Task item
Copy each line below exactly.
[Opening Extracted entries section]
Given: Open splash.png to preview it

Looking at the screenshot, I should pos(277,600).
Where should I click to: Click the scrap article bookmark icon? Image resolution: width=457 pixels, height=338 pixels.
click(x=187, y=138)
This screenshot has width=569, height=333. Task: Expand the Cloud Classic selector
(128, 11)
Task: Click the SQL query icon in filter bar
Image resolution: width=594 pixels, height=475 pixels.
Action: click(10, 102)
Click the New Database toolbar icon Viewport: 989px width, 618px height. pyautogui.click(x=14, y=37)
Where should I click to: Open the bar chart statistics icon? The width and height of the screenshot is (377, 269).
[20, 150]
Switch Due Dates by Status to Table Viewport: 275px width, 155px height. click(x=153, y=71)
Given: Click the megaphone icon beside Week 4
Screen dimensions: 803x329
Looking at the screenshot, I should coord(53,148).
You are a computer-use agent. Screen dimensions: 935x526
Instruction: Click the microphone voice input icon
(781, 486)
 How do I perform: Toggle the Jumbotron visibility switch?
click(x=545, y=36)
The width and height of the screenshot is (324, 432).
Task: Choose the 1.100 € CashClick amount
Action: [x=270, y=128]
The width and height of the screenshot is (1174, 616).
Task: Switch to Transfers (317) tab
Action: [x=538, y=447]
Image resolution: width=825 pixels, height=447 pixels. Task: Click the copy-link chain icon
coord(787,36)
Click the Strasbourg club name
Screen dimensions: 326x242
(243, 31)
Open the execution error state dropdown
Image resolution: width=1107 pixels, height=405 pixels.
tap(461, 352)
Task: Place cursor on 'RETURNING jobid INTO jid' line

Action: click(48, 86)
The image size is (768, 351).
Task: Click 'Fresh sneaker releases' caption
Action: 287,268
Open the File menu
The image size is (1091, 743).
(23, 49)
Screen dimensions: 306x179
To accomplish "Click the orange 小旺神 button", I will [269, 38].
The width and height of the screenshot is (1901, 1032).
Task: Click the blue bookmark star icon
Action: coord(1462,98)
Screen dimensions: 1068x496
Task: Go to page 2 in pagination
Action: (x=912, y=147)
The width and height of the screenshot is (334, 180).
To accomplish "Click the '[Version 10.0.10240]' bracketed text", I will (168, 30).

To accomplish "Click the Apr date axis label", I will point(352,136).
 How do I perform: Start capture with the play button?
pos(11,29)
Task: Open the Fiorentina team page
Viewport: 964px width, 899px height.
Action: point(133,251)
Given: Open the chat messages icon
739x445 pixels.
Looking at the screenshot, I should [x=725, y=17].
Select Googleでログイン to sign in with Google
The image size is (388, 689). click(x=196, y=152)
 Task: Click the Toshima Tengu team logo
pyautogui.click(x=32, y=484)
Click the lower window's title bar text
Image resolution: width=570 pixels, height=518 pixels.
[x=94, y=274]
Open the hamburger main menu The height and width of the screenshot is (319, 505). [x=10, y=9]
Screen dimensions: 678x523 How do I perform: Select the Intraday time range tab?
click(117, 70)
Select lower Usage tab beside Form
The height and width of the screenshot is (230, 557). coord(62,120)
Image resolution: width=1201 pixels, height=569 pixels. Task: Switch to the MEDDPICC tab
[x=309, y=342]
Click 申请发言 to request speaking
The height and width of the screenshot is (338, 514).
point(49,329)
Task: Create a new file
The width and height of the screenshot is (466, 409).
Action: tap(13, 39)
[Closing Extracted entries section]
Answer to the problem
Given: Open splash.png to preview it

Looking at the screenshot, I should pos(277,600).
Where should I click to: Click the scrap article bookmark icon? Image resolution: width=457 pixels, height=338 pixels.
click(x=187, y=138)
This screenshot has width=569, height=333. Task: Expand the Cloud Classic selector
(128, 11)
Task: Click the SQL query icon in filter bar
Image resolution: width=594 pixels, height=475 pixels.
Action: click(10, 102)
Click the New Database toolbar icon Viewport: 989px width, 618px height. pyautogui.click(x=14, y=37)
Where should I click to: Open the bar chart statistics icon? The width and height of the screenshot is (377, 269).
[20, 150]
Switch Due Dates by Status to Table Viewport: 275px width, 155px height. click(x=153, y=71)
Given: Click the megaphone icon beside Week 4
Screen dimensions: 803x329
Looking at the screenshot, I should coord(53,148).
You are a computer-use agent. Screen dimensions: 935x526
Instruction: Click the microphone voice input icon
(781, 486)
 How do I perform: Toggle the Jumbotron visibility switch?
click(x=545, y=36)
The width and height of the screenshot is (324, 432).
Task: Choose the 1.100 € CashClick amount
Action: [x=270, y=128]
The width and height of the screenshot is (1174, 616).
Task: Switch to Transfers (317) tab
Action: [x=538, y=447]
Image resolution: width=825 pixels, height=447 pixels. Task: Click the copy-link chain icon
coord(787,36)
Click the Strasbourg club name
Screen dimensions: 326x242
(243, 31)
Open the execution error state dropdown
Image resolution: width=1107 pixels, height=405 pixels.
tap(461, 352)
Task: Place cursor on 'RETURNING jobid INTO jid' line

Action: click(48, 86)
The image size is (768, 351).
Task: Click 'Fresh sneaker releases' caption
Action: 287,268
Open the File menu
The image size is (1091, 743).
(23, 49)
Screen dimensions: 306x179
To accomplish "Click the orange 小旺神 button", I will [269, 38].
The width and height of the screenshot is (1901, 1032).
Task: Click the blue bookmark star icon
Action: coord(1462,98)
Screen dimensions: 1068x496
Task: Go to page 2 in pagination
Action: (x=912, y=147)
The width and height of the screenshot is (334, 180).
To accomplish "Click the '[Version 10.0.10240]' bracketed text", I will (168, 30).

To accomplish "Click the Apr date axis label", I will point(352,136).
 How do I perform: Start capture with the play button?
pos(11,29)
Task: Open the Fiorentina team page
Viewport: 964px width, 899px height.
Action: point(133,251)
Given: Open the chat messages icon
739x445 pixels.
Looking at the screenshot, I should [x=725, y=17].
Select Googleでログイン to sign in with Google
The image size is (388, 689). click(x=196, y=152)
 Task: Click the Toshima Tengu team logo
pyautogui.click(x=32, y=484)
Click the lower window's title bar text
Image resolution: width=570 pixels, height=518 pixels.
[x=94, y=274]
Open the hamburger main menu The height and width of the screenshot is (319, 505). [x=10, y=9]
Screen dimensions: 678x523 How do I perform: Select the Intraday time range tab?
click(117, 70)
Select lower Usage tab beside Form
The height and width of the screenshot is (230, 557). coord(62,120)
Image resolution: width=1201 pixels, height=569 pixels. Task: Switch to the MEDDPICC tab
[x=309, y=342]
Click 申请发言 to request speaking
The height and width of the screenshot is (338, 514).
point(49,329)
Task: Create a new file
The width and height of the screenshot is (466, 409).
Action: tap(13, 39)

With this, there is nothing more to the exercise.